Alibaba's services have more than 1 billion active users according to QuestMobile. For comparison, China's total population is 1.4 billion. This massive user base provides the company with an unmatched reservoir of data. This data can be harnessed to assist merchants and consumer brands in crafting personalized marketing and content strategies on mobile platforms. Such targeted strategies can aid in reaching a wider audience, enhancing click-through rates and in-store transactions, and significantly improve the return on investment. In other words, it is not just a retailer.

Recent challenges and regulations

Alibaba has faced several challenges in recent years, including regulatory scrutiny and changes in its business structure. In November 2020, Chinese regulators released a draft that gave authorities a wider latitude to regulate their biggest tech enterprises, which affected Alibaba and its affiliate Ant Group. It is best known for operating Alipay, one of China's most popular mobile payment systems. The government then launched an antitrust investigation into Alibaba over monopolistic practices, causing a significant drop in its stock price.

In 2021, Alibaba was fined $2.8 billion for anti-competitive practices by China's State Administration for Market Regulation as part of a crackdown on big tech​. Despite these challenges, the company reported a 14% increase in orders during its 11-day Singles Day sales extravaganza in November of that year.

In 2022, the SEC added Alibaba to a list of companies facing delisting from U.S. stock exchanges if its auditors remained unable to examine its books before 2024. These challenges did not have a positive impact on the stock and only highlighted the dichotomy of the Chinese economy.

Then in March of this year, Alibaba announced a major restructuring, transforming into a holding company and separating its subsidiaries into six independent entities. These entities include the Cloud Intelligence Group (cloud solutions), Taobao Tmall Commerce Group (local online commerce services), Local Services Group (delivery services), Cainiao Smart Logistics Group (logistics), Global Digital Commerce Group (AliExpress, and Digital Media and Entertainment Group (gaming, motion pictures and web services)​.

The company is is preparing to spin off its cloud business as well, creating a leading pure-play opportunity for investors, which could lead to more spinoffs in the future.

A word of caution

Under Chinese law, it is illegal for foreigners to have full ownership of certain Chinese companies. It makes perfect sense and I totally get it. However, almost every listed Chinese company investors can buy outside of China is through a structure called variable interest entity. It is like a derivative contract with zero real ownership in the actual company.

Here’s how it works. A company like Alibaba sets up a company in the Cayman Islands that can be owned by anyone. This company enters into a series of contracts with the local Chinese company, giving it certain carefully curated economic interests and control rights over the Chinese company, not real ownership. Then you list the company on the Nasdaq or New York Stock Exchange and people buy its stock, most not knowing they have no rights at all in the actual company. The company is more or less an empty shell with a loose contract.

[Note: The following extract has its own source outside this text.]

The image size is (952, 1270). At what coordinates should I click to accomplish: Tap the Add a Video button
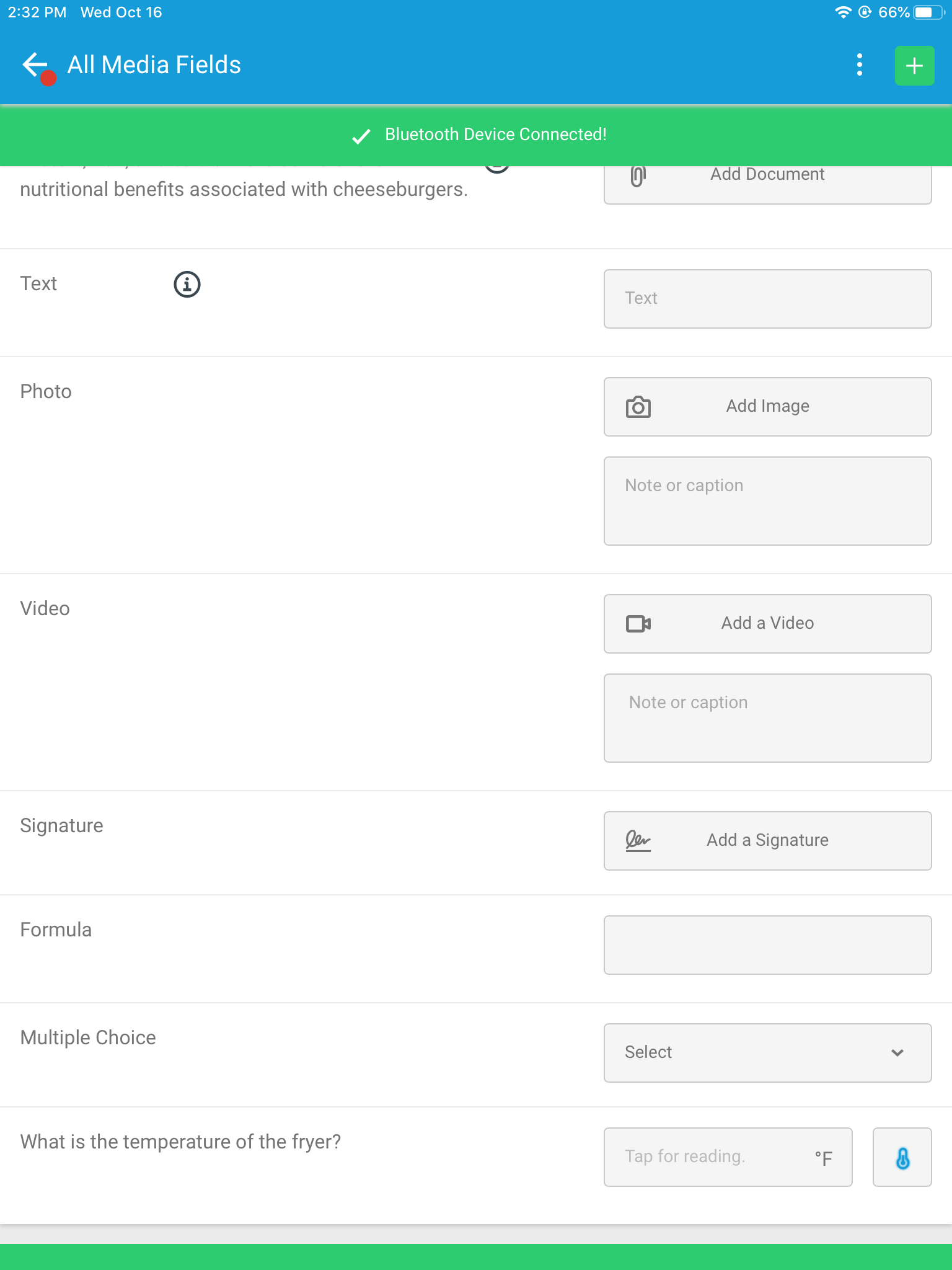point(768,624)
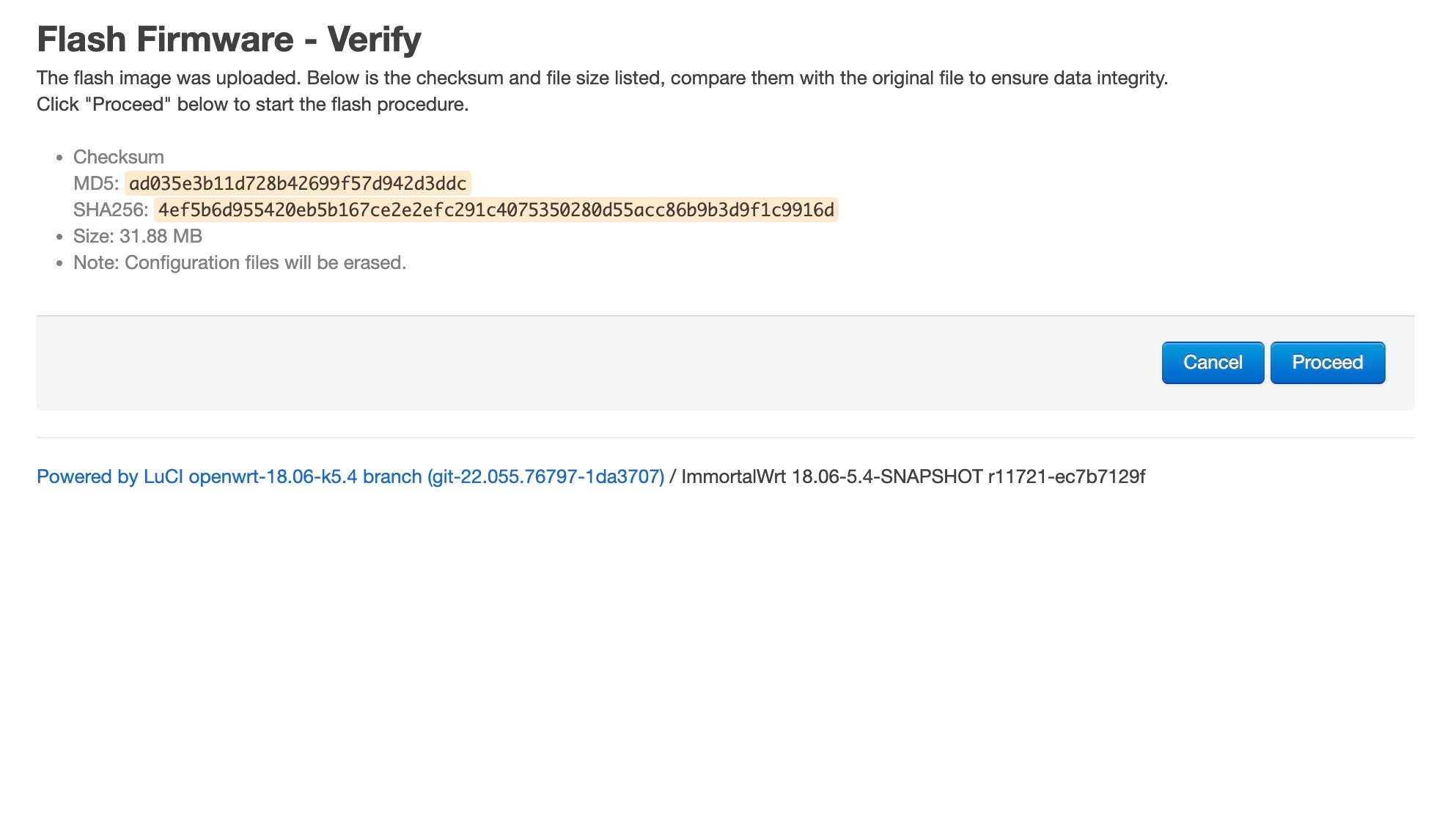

Of course, the fairy dust could be worth more and more as the company grows. Even in the United States, owning public equities does not mean much unless you have a controlling interest. China would likely never allow anyone that level of control. With that in mind, there are more than 240 Chinese companies listed on U.S. exchanges with a total market cap exceeding $2 trillion. Most of these companies are tied to contracts held in shell companies in the Cayman Islands.

Under Chinese law, the VIE structure occupies a gray area. It is not officially recognized by the government, but it also has not been declared explicitly illegal. This is more of a workaround than a real problem for now.

Flat since IPO equals opportunity

With all that in mind, Alibaba remains undervalued even while trading with a market capitalization of $217 billion. Since going public in 2014, the company has increased retained earnings by $85 billion. By October 2020, Alibaba had surpassed $835 billion in value; however, shares are sitting right around the initial public offering price again currently.

Alibaba's Cloud Intelligence Group will be spun off through a stock dividend to investors at some point over the next 12 months. That will likely return around $31 billion, most of which may already be priced into the current market price.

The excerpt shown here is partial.